Gloucester Daily Times
---- — To the editor:
As someone who was never a big fan of G.W. Bush, and as someone who occasionally thought some of my fellow liberals had gone ‘round the bend with what many conservatives called “Bush Derangement Syndrome”, I have to say that liberals’ syndrome was nothing compared to the “Obama Obsessive-Compulsive Disorder” that now afflicts the Republican party.
Most Republicans, especially those on the extreme right, are loathe to give the president credit for anything. That was not true of all liberals during the Bush years.
Many of us gave Bush enormous credit for his successful drive to make AIDS medications available to millions of desperately poor HIV positive people in sub-Saharan Africa. G.W. Bush, in collaboration with Ted Kennedy and John McCain, attempted to get comprehensive immigration reform passed in 2004 or 2005. It was an honorable and admirable effort that had the rug pulled out from under it by extreme, right wing, xenophobic elements within the GOP. And in the wake of 9/11, G.W. Bush, given what was known about the Taliban government’s aiding and abetting of al-Qaida, did what any president, regardless of party affiliation, would likely have done in relation to Afghanistan.

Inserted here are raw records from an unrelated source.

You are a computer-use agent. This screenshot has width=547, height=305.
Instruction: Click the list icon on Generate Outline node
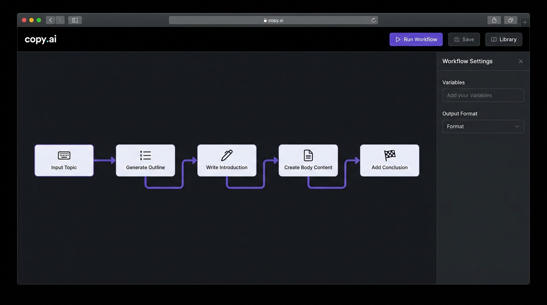[x=145, y=155]
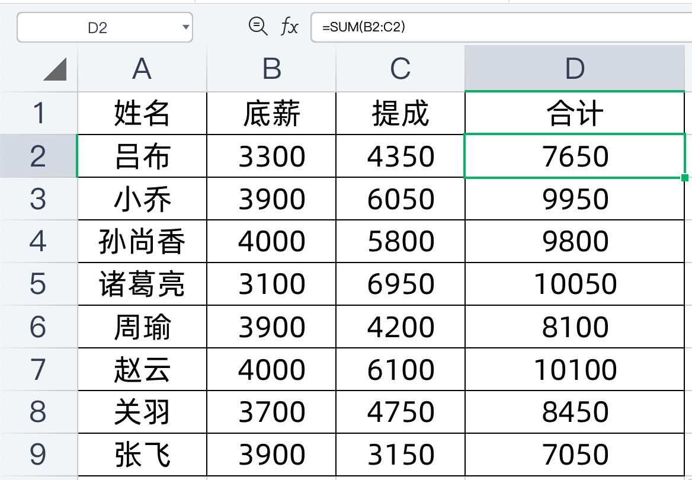Select the 姓名 header cell

pyautogui.click(x=141, y=113)
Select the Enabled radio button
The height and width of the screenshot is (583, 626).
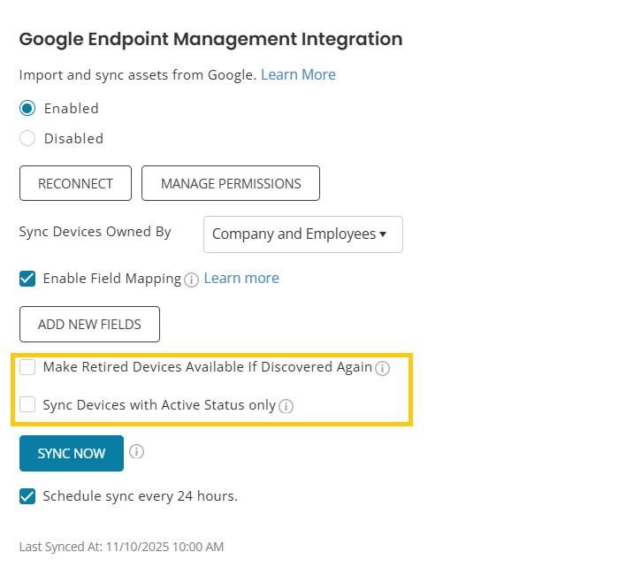[27, 109]
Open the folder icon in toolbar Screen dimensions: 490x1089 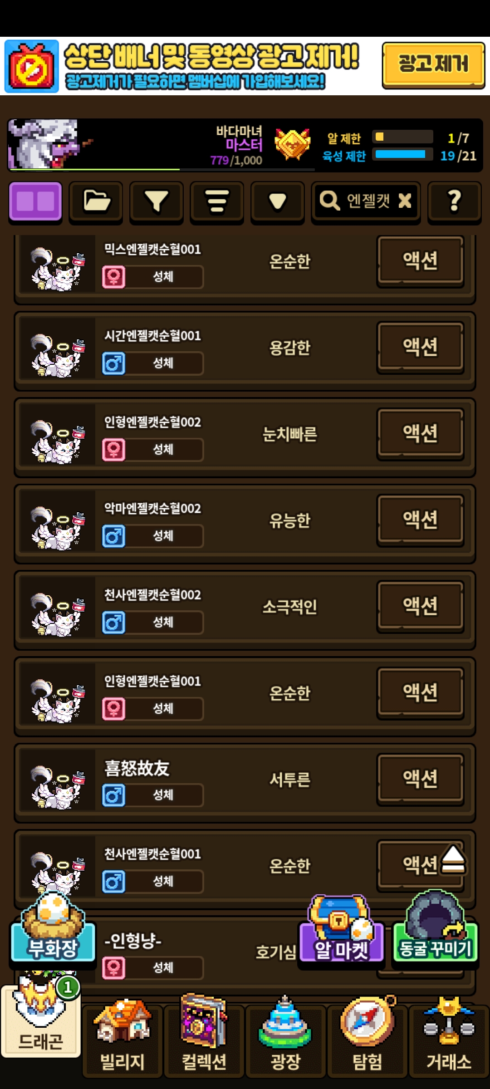(96, 202)
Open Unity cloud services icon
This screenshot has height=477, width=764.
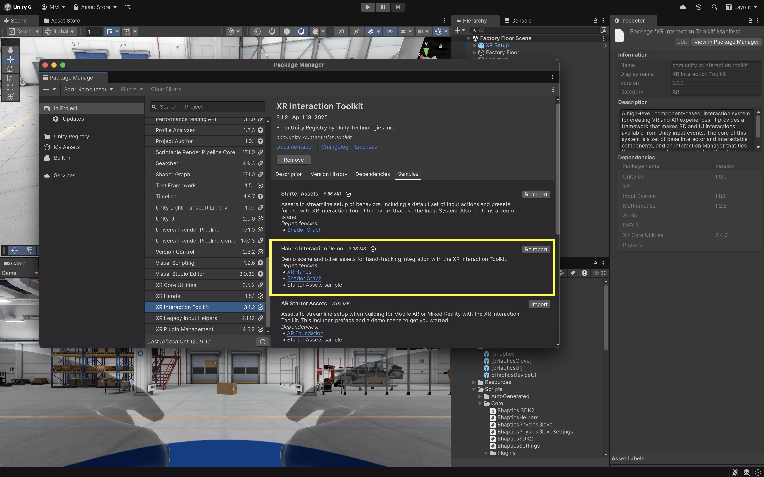click(x=683, y=7)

Many on the right love to compare President Obama to Hugo Chavez of Venezuela and claim the two men are close allies. Truth be told, the Obama administration’s Latin American policy is, for all intents and purposes, an encore of the Bush administration’s. And with the issue of gun safety front and center, gun nuts like Wayne LaPierre of the NRA are singing about wild conspiracy theories claiming the Obama administration is plotting to use the Newtown massacre as a rationale for disarming the citizenry. Hard evidence says otherwise.
A half century ago, the political theorist and philosopher Richard Hofstadter wrote at length about the “paranoid streak” that has long permeated the American right. That streak today is as wide, angry, and potentially dangerous as it has ever been. One can only wonder what Hofstadter would have to say about it were he alive.
Americans who love the United States, and our never-ending quest to become a “...more perfect union” cannot be complacent in the face of this reality. Complacency, after all, is, at least indirectly, little more than collusion.